Une longévité et une santé hésitantes
Le Courrier des Balkans nous apprend qu'en Roumanie, en 2016, comme partout, les femmes étaient en nombre légèrement supérieur aux hommes : 9,76 millions de femmes et 9,28 millions d’hommes, soit 105 femmes pour 100 hommes. Elles vivent certes plus longtemps que leurs concitoyens masculins (78,2 ans contre 77,8). Mais moins bien, en moins bonne santé et moins longtemps que les autres Européennes, seules les Bulgares font moins bien, très loin, par exemple, des Françaises 85,3 ans.
Mère mais pas trop, et pas tôt
Avec 1,38 enfant par femme aujourd'hui, contre 2,43 en 1980, elles affichent l'un des plus bas taux de fécondité de l'Europe. Enfant unique ou presque qu'elles ont en moyenne à 27 ans : "dans ce pays où la contraception est restée un tabou familial, scolaire et religieux, le nombre d’avortements a explosé depuis la Révolution. Entre 1990 et 2005, on en comptait 250 000 par an. Une statistique qui a toutefois diminué de moitié ces dernières années mais qui maintient la Roumanie au deuxième rang des pays européens où l’on avorte le plus, après le Royaume-Uni."

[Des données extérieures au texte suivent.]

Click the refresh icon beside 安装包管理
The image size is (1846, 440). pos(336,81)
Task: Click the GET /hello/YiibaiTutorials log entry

Apprendre, travailler, #yaduboulot
97% sont alphabétisées (98% du côté des hommes), selon la Banque mondiale. Mais leur scolarité s'arrête au Bac pour beaucoup : 57% d'entre elles seulement poursuivront des études supérieures contre 72% des hommes, selon l’Unesco.
Le taux d’emploi des femmes en Roumanie était en 2014 l’un des plus faibles d’Union européenne : seules 57,3% des Roumaines en âge de travailler occupent officiellement un emploi (74% chez les hommes), principalement dans le secteur tertiaire, à savoir dans la santé, l’éducation ou encore le commerce de détail. Une révolution depuis la fin de l'ère Ceausescu qui les employait principalement dans l'industrie. Et pourtant, le chômage des femmes est évalué à seulement 5,7% ce qui en fait l'un des plus bas de l'Europe. Des statistiques contradictoires qui s'expliquent sans doute par le fait que "rester à la maison", le travail domestique féminin donc, non comptabilisé, reste puissant en Roumanie.
Un bon point toutefois : l'écart de salaire entre femmes et hommes, n'est "que" de 8% en leur défaveur, un écart trois fois moins important qu'en France par exemple (24% en 2014).